▶ CONSIGNES DE L'EXERCICE:
A - Traduisez en anglais cette phrase de l'article sur Michael Kenna : « Et, pourtant, il n'y a jamais personne sur ces clichés du photographe britannique Michael Kenna. »
B - D'après l'article sur Michael Kenna, entre quelles années le photographe a-t-il photographié les lieux de déportation et du système concentrationnaire nazi ?

▶ SECTION DE TEXTE:
========================================================================
Double expo-événement : L’oeuvre poignante de Michael Kenna sur les camps nazis

Wagon, Mittelbau-Dora, Allemagne, 1999 Railway wagon, Mittelbau-Dora, Germany, 1999 Tirage argentique de l’artiste MRN – don de Michael Kenna, 2021 © Donation Michael Kenna, Ministère de la Culture (France), Médiathèque du patrimoine et de la photographie, diffusion RMN-GP

C’est inédit : à l’heure de la disparition des derniers rescapés de la Shoah, deux expositions complémentaires, des vaisseaux baptisés Une Mémoire photographique et de la Lumière de l’Ombre, du même artiste sont visibles au Mémorial du camp de Rivesaltes, dans les P.-O., et au Musée départemental de la résistance & de la déportation, à Toulouse. Une oeuvre juste sur l’horreur d’un génocide.

Poignant même à 80 ans du plus grand génocide de l’histoire. Tellement leur voix était inaudible dans ces camps nazis, on les entend souffrir ; on les voit, respirer dans ces lieux de mort qui donnent, in fine, tout leur sens à la vie. Et, pourtant, il n’y a jamais personne sur ces clichés du photographe britannique Michael Kenna. La puissance de l’absence. La lumière de l’ombre. L’absence qui rend si fortement présentes ces atrocités. Son oeil fait fonctionner l’émotion à toute berzingue.

Objet de mémoire d’une grande puissance

Michael Kenna. Ph. Matteo Colla.

Michael Kenna a construit, en photographiant entre 1986 et 1999 les lieux de déportation et du système concentrationnaire nazi, par ce projet de plus d’une décennie, un objet de mémoire d’une grande puissance. Une vraie sensualité transmise par des clichés en argentique au grain fabuleux.
========================================================================
Entrées de pointage de mots et d'éléments:
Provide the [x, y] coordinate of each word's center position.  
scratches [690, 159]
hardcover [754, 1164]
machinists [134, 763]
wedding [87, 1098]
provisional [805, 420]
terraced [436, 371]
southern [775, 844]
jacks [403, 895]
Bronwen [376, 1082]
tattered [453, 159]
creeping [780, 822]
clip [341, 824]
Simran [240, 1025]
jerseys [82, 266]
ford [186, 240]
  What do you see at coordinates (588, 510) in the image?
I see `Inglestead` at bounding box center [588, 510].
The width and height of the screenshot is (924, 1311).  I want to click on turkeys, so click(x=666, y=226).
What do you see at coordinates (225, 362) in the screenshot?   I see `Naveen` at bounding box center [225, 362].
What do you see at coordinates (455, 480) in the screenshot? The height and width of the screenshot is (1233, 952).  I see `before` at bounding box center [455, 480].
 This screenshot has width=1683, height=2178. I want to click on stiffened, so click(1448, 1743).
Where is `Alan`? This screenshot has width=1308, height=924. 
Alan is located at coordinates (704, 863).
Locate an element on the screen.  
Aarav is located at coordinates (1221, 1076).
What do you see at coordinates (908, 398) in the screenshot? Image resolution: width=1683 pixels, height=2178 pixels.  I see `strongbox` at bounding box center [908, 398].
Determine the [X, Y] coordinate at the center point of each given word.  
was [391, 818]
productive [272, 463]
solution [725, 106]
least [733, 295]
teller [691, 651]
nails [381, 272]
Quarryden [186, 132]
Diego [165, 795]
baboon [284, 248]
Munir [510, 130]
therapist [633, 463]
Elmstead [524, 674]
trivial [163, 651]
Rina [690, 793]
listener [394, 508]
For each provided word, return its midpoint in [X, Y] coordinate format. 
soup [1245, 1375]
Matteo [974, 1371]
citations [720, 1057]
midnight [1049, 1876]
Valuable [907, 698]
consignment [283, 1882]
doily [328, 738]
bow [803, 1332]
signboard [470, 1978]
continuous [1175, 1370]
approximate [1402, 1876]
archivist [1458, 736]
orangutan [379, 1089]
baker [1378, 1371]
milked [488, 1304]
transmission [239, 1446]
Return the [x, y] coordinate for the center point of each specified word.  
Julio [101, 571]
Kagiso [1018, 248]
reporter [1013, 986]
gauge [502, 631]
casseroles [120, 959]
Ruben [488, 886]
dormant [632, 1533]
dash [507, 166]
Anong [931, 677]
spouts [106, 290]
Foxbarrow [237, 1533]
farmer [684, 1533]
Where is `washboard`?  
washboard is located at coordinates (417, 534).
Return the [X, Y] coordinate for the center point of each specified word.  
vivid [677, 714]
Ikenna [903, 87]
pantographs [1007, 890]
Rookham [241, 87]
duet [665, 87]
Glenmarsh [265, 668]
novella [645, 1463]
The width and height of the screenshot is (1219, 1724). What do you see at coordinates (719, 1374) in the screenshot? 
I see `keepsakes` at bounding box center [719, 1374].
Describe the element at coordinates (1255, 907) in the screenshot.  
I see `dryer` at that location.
========================================================================
▶ RÉSULTATS DANS L'ORDRE:
A - And yet there is never anyone in these shots by the British photographer Michael Kenna.

B - Entre 1986 et 1999.